Артем счел не лишним напомнить, кто здесь главный, хотя и знал, что японцы почитают субординацию, как никто и нигде. Они впитывают ее с молоком матери, с генами отцов. Вот и сейчас никто и не подумал спорить с главой посольства. Хидейоши выслушал Артема с невозмутимым лицом, Садато что-то недовольно пробурчал себе под нос, но этим и ограничился.
– Омицу, Ацухимэ, идите в надстройку и не высовывайтесь оттуда!
На этом господин посол закончил инструктаж, а в качестве финального аккорда пробормотал себе под нос на русском языке, никому тут не известном:
– Пираты, мать твою в передряг! Веселые роджеры, хрен им в глотку по самый румпель! Только этого мне не хватало для полного комплекта!..
Окинавская джонка была уже совсем близко. Уже можно было во всех живописных подробностях рассмотреть обветренные физиономии морских бродяг окинавского разлива. Физиономии азиатские… хотя, кажется, вон мелькнула харя не азиатская, а скорее южноевропейская, если применять мерки и представления его, Артема, времени. Но откуда тут взяться южноевропейцам? Может, индус какой-нибудь? Или бродягу занесло сюда из Океании? Она же вроде совсем недалеко отсюда.
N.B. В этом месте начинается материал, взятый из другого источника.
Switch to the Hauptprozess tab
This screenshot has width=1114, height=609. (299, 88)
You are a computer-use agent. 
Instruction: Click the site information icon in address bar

Окинавцы в свою очередь тоже таращились на них, тыкали в их сторону пальцами и хохотали. Отличному настроению этих парней можно было только позавидовать.
Самурайская душа Садато не выдержала столь омерзительного зрелища.
– Обнаглевшие твари! Они забыли Тайра, великих победителей пиратов! С собаками нельзя говорить как с людьми. Вот что из этого получается! После Тайра не нашлось ни одного достойного рода, какой смог бы указать собакам их место!
Артем заметил, что на пиратской джонке не было видно лучников, приготовившихся к стрельбе. Это, пожалуй, говорило в пользу версии капитана – окинавцев интересует лишь выкуп, смертельная битва на водах им совершенно не нужна.